More silence on the phone line.
At this point, the irritation was starting to win, and the words were piling up: “Okay, I’ll get the bread and be home in a bit. Love you, b-…”
I didn’t quite get the “bye” out before he said: “I was trying to surprise you by installing the guest bathroom sink before you got home. I don’t mind getting the bread at all, but I was just trying to finish up really fast before you got back, so you could see it done.”
Hello, you beautiful “surprise” sink, you!
I don’t know if there’s a term for “relieved with a side of ‘I’m a jerk,’” but if there is, that’s what I felt.
I had assumedthat he was feeling put upon by my “unnecessary” request.
I had assumed that he was annoyed and/or judging me for even asking.
I had assumedthat I had a right to get a little miffed by his not immediately saying yes.
I had assumed that he was more concerned with what he needed than what I did.
But nothing could have been further from the truth.
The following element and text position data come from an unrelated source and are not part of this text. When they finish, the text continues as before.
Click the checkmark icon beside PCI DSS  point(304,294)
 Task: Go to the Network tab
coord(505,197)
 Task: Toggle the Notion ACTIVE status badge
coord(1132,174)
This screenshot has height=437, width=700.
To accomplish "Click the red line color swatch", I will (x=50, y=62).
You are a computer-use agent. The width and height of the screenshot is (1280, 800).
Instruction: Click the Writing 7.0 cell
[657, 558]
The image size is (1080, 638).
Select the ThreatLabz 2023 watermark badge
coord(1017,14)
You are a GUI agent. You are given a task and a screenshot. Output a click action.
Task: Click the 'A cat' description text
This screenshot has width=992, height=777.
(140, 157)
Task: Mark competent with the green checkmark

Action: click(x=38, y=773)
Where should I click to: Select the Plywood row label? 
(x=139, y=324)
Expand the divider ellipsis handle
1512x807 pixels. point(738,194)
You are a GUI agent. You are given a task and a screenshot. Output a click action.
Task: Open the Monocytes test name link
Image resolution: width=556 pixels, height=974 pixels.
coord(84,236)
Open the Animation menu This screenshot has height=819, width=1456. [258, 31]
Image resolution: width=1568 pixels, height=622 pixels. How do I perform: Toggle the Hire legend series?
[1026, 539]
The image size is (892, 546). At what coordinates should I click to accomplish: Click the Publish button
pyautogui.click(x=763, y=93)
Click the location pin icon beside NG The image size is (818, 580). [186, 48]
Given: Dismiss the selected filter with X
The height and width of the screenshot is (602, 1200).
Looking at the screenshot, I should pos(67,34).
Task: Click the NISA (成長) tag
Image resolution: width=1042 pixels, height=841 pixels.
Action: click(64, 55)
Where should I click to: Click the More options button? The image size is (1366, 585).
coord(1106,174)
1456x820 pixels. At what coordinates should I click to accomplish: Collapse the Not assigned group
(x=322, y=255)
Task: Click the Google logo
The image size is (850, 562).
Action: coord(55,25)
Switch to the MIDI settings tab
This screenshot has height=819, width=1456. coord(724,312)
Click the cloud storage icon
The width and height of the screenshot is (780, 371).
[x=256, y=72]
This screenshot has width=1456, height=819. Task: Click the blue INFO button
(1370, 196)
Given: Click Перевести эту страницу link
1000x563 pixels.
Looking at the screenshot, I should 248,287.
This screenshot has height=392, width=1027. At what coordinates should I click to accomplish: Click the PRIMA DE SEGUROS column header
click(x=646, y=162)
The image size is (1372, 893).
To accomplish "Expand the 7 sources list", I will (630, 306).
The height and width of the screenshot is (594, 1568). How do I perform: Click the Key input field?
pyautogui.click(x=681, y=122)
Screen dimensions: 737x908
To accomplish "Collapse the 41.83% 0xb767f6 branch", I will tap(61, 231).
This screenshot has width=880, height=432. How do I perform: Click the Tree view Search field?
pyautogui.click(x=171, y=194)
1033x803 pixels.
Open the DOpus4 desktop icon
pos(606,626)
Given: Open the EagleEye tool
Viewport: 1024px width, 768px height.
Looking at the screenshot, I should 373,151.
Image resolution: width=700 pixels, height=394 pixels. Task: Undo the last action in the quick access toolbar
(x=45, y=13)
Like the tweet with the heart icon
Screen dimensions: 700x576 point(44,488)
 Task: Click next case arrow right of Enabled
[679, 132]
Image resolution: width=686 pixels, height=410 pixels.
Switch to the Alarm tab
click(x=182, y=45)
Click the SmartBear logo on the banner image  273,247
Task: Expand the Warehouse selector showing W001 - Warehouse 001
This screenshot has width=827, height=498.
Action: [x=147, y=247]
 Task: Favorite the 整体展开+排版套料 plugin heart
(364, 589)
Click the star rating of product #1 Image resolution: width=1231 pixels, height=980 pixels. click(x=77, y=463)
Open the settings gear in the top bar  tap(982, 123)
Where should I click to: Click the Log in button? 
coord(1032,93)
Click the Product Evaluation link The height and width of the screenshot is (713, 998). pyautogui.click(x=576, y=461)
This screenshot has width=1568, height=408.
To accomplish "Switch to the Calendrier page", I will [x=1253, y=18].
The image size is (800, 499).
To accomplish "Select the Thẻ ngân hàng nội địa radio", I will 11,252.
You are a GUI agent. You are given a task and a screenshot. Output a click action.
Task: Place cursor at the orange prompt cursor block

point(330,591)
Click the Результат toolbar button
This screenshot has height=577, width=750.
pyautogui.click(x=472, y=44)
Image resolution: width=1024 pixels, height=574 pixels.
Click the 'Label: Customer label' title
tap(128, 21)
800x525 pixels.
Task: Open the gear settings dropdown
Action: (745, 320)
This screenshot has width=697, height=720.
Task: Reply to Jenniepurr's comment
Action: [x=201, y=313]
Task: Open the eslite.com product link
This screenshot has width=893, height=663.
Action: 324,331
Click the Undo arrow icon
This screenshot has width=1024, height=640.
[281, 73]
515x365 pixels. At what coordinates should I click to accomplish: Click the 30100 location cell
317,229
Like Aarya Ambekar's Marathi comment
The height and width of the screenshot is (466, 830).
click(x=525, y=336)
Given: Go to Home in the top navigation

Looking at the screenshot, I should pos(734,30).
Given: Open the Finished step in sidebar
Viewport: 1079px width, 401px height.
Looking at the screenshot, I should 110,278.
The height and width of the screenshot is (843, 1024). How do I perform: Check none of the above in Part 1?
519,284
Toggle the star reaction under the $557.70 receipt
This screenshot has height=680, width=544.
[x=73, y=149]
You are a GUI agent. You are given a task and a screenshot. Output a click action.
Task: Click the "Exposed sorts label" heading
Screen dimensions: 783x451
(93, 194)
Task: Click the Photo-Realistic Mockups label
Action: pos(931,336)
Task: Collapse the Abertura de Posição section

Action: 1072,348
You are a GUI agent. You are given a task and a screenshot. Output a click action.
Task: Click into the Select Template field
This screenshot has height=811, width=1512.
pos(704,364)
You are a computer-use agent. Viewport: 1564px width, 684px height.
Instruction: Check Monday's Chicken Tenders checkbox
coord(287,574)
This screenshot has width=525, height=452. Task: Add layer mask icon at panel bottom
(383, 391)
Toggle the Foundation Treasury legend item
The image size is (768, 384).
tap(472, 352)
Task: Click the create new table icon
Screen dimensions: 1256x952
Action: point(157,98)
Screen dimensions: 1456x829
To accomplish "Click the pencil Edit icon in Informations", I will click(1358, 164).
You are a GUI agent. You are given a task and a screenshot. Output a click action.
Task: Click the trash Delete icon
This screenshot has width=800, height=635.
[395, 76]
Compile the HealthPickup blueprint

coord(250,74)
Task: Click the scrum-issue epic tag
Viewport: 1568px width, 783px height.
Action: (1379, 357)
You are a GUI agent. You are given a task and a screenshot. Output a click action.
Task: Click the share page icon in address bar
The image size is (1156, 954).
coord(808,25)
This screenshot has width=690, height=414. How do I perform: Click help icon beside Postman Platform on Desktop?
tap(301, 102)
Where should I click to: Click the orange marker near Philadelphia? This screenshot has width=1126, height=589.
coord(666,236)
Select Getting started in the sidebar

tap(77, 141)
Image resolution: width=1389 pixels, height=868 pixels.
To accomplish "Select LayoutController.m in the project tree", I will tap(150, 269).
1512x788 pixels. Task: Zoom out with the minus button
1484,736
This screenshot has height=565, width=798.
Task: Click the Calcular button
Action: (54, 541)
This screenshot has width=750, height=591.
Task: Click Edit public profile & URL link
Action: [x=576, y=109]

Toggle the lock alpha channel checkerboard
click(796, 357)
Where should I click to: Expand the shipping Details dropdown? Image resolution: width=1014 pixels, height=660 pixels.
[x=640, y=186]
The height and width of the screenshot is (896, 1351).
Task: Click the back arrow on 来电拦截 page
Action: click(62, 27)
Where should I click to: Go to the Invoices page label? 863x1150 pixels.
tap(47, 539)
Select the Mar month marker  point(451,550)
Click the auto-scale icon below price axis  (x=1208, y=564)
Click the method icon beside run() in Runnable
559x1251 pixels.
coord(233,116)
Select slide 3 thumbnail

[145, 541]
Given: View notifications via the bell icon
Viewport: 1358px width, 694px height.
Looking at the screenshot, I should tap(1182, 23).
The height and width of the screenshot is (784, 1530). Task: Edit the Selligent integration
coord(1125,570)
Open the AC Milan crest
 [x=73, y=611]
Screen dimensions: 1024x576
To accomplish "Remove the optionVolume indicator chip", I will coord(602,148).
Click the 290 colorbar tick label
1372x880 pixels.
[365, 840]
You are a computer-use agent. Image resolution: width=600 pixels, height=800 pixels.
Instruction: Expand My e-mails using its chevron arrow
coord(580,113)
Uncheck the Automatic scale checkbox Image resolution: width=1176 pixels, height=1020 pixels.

Of course, I apologized and told him to keep on fixing the sink. I would get the bread. But he wasn’t having it. “You already know now,” he said. “I can finish it later. I’ll get the bread. You just come home.”
So, I did.
Of course, in true “Dad’s buying the groceries” form, he brought home all kinds of junk food that I never let the kids have, so they were thrilled with the outcome…but that’s another blog for another day.
Can I just encourage you (me?) not to assume the worst (or even the seemingly obvious) about our spouses?
While this example is pretty minor and ended well on all counts (I was fully prepared to stop and get the bread and not feel huffy when I got home; thankfully, my irritation was mild at best), I can think of plenty of others in which my jumping to conclusions snowballed into a full blown fight. And for NO. GOOD. REASON.
This time, though, I spent the rest of drive home feeling grateful for my husband and committing myself to the Lord to assume the best about the man he’s given me to love every chance I get.